Cheongnyangni Station (청량리역) is a major train station located at Dongdaemun-gu, Seoul, South Korea. It serves as a terminus for passenger trains serving the eastern part of South Korea. KTX, ITX-Cheongchun, and Mugunghwa-ho trains terminates or stops at this station. Several Seoul Metropolitan Subway lines serve the station. These are: Seoul Subway Line 1, the Gyeongchun Line, the Suin-Bundang Line and the Gyeongui-Jungang Line.
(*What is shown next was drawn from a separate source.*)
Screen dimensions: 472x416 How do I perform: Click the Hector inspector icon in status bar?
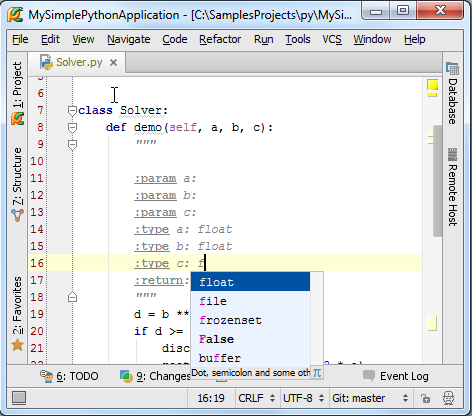click(x=448, y=398)
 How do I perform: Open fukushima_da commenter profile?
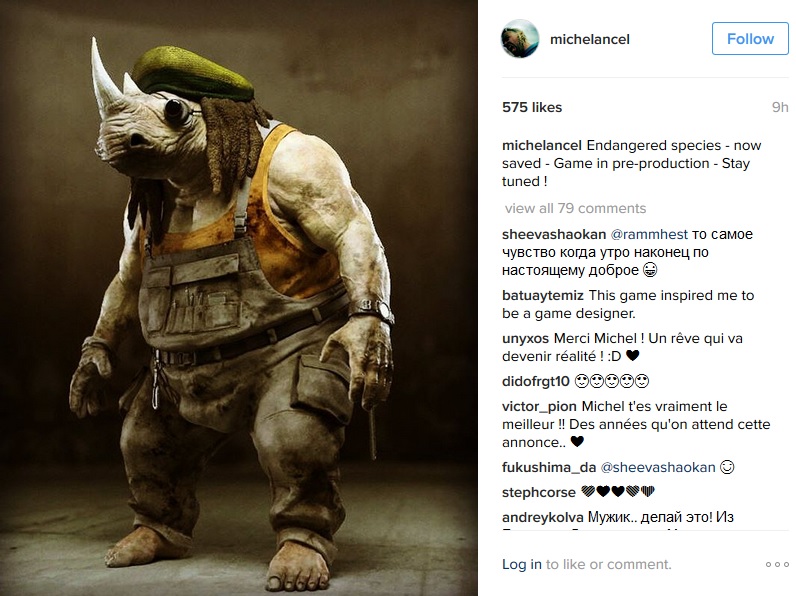pos(549,467)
The Gyeongchun Line extended from Sangbong Station to Cheongnyangni Station in September 2016, offering a transfer to Line 1, although only some services terminate here, with others terminating at Sangbong. A physical transfer between underground and aboveground stations opened on 20 August 2010.

Passenger trains serving the following Korail lines terminate at Cheongnyangni Station:

The Yeongdong Line and Taebaek Line to Gangneung, in Gangwon Province;
The Jungang Line to Andong in North Gyeongsang Province and Busan, to the southeast of Seoul.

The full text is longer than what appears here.